€500m electricity plant gets go-ahead

A MAJOR hurdle has been cleared in a proposal to build a €500 million gas- powered electricity plant on the Shannon Estuary.

Spanish energy giant Endesa has been granted planning permission by An Bord Pleanála to start work on phase one of the generating plant in Tarbert, Co Kerry.

Upwards of 800 workers will be employed during a four-year construction period and 38 highly-skilled jobs will be created when the plant comes into operation, according to Endesa.

The planning decision had been delayed on a number of occasions as An Bord Pleanála sought additional information from Endesa.

Construction — on the site of the former ESB oil-fired generating plant at Tarbert Island — will be in two phases.

Upwards of 300 construction jobs are expected to be created in phase one, which is due to be in commercial operation by the end of 2012.

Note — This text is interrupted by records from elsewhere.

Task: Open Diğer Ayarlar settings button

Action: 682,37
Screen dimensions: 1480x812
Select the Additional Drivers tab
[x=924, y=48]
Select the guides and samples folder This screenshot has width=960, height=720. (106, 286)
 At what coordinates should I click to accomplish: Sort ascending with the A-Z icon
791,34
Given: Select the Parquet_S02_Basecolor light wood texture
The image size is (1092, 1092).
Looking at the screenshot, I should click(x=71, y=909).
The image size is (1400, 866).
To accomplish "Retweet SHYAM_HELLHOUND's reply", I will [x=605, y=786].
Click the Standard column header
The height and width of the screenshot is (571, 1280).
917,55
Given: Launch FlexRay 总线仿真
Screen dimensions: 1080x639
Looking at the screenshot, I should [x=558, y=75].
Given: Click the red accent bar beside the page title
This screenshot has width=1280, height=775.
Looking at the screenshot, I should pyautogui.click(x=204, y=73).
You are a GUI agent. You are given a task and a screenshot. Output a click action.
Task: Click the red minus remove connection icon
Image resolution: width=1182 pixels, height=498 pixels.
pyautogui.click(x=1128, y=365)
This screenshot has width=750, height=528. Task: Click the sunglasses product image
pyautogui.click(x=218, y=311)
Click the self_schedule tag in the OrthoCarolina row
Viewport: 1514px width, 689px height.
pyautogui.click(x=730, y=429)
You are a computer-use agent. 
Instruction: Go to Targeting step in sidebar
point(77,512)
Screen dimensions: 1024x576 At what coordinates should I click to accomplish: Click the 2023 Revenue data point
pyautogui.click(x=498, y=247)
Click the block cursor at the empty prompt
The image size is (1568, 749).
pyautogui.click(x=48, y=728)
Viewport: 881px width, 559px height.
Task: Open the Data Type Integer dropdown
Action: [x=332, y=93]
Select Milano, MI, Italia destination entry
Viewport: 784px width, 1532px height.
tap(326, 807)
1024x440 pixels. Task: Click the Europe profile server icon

Work on phase two is due to start in the first quarter of 2014, providing employment for a maximum of 500 construction workers.

The existing power plant, which has stood on the site since the late 1960s is to be demolished.

Kerry County Council and Tarbert Development Association supported the planning application, but objections were submitted by the Safety Before LNG (liquefied natural gas) group and An Taisce.

The north Kerry-based group called for a strategic environmental assessment to be carried out into the proposed Shannon LNG terminal, which would supply Endesa with gas, before the Endesa proposal was allowed to proceed.

The group also claimed the new power station and the LNG terminal could sterilise the entire Shannon Estuary for future development.

An oral planning hearing into Endesa’s application, held in Listowel, last April, was told Endesa aimed to become a new competitive player in the Irish electricity market, developing existing sites with cleaner technologies.

The company — which has operations in 10 countries and employs 27,000 people — purchased old power stations from the ESB, in Kerry, Wexford, Offaly, Longford and Mayo in 2008.

The Department of the Environment, meanwhile, has confirmed foreshore licences for the development of the Shannon LNG terminal have been approved, enabling critical works to proceed.

Foreshore works will include a 345-metre jetty, up to four storage tanks, pumps and a regasification system.

The facility will allow for the importation of gas by ship, transfer and storage of gas on land and the regasification of liquefied natural gas for export from the site via the Bord Gáis Éireann gas network.

The jetty will be used for mooring and offloading gas from one ship at a time.